La prime à la rescousse

Pour « verdir » le parc automobile, les aides à l’achat de véhicules propres se multiplient. En France, l’État met la main à la poche. Mais sa générosité n’est pas sans limite.

Prime à la conversion, le gouvernement revoit sa copie

En France, l'État propose des aides conséquentes pour changer de véhicule. Mais les conditions d'attribution viennent de changer. Plus qu’un reciblage, beaucoup dénoncent un rabotage.

Pour troquer leur vieille auto contre un véhicule moins polluant, les Français ont droit à un coup de pouce. Depuis 2018, ils peuvent bénéficier d’une prime à la conversion, destinée à renouveler le parc automobile. Le dispositif choisi dans l’Hexagone permet de profiter d’aides financières sur une large gamme de modèles. Une prime bien plus ambitieuse que la moyenne européenne.

Mais depuis le 1er août 2019, les conditions d’octroi de cette aide ont changé. La raison ? Le gouvernement voulait faire mieux, c’est-à-dire orienter les Français vers l’achat de voitures encore plus propres, hybrides et surtout électriques. Le seuil d’émission maximum de CO2 des véhicules éligibles a ainsi été revu à la baisse : 116 grammes par kilomètre au lieu de 122.

Les diesel d’occasion, qui remportaient un franc succès auprès des automobilistes, ont été complètement exclus du dispositif. Seuls véhicules thermiques encore éligibles à l’aide gouvernementale : les diesel immatriculés après le 1er septembre 2019 (Crit’Air2) et les véhicules essence les moins polluants (Crit’Air 1). Enfin, chaque Français peut obtenir un rabais de 2 500 euros pour tout achat d’un véhicule électrique.

Un outil trop populaire

Ces nouvelles conditions ont soulevé l’incompréhension du secteur, dont le Conseil national des professions automobiles (CNPA). « Pourquoi restreindre une aide qui fonctionne ? », interroge une porte-parole du CNPA, qui souligne que ses membres ont été pris de court. « La restriction de cet outil incitatif a altéré son efficacité. En freinant le nombre de dossiers acceptés, moins de véhicules partent à la casse », déplore-t-on au Comité des constructeurs français d’automobiles (CCFA).

« Cela permet surtout de maîtriser les dépenses publiques », regrette l’économiste Flavien Neuvy, directeur de l’Observatoire de la consommation automobile Cetelem. Une maîtrise nécessaire car l’objectif affiché du gouvernement en 2017 - un million de primes sur tout le quinquennat - risquait d’être dépassé. Aux 300 000 attribuées en 2018, presque autant étaient venues s’ajouter pour le seul premier semestre 2019, explosant le budget prévu. Du propre aveu de la ministre des Transports Élisabeth Borne l’été dernier, le dispositif, victime de son succès, devait donc être limité.

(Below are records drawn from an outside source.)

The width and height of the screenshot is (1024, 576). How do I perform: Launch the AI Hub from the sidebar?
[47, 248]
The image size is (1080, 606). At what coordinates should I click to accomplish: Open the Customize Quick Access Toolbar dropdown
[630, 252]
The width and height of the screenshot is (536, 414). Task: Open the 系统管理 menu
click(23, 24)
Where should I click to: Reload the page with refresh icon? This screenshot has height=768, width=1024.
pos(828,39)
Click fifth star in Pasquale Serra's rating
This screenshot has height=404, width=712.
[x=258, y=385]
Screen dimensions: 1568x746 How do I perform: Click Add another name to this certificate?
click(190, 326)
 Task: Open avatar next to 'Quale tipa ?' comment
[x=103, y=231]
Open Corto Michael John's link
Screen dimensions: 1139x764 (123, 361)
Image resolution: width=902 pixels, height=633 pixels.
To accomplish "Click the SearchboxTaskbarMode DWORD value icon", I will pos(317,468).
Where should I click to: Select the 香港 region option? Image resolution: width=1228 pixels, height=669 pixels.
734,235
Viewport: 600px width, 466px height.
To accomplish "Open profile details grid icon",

Favoriser les plus modestes et serrer la vis

L’État insiste sur l’objectif social de la mesure : viser les ménages les moins aisés. Car le gouvernement a aussi modifié la manière dont il détermine les bénéficiaires de ces aides et prend en compte le revenu fiscal de référence plutôt que le caractère imposable. Les 20 % les plus modestes peuvent ainsi toucher une « super prime », une aide doublée quel que soit le type de véhicule acheté. Là encore, le CNPA juge l’initiative contreproductive. « Aujourd’hui, le bonus maximum est de 6 000 euros. Un véhicule qui coûte plus de 40 000 euros reste très cher. Les ménages modestes n’en ont pas les moyens. » Le délégué général de l’association 40 millions d’automobilistes est du même avis : « On incite surtout à acheter des voitures citadines, chères... Tout sauf familiales. »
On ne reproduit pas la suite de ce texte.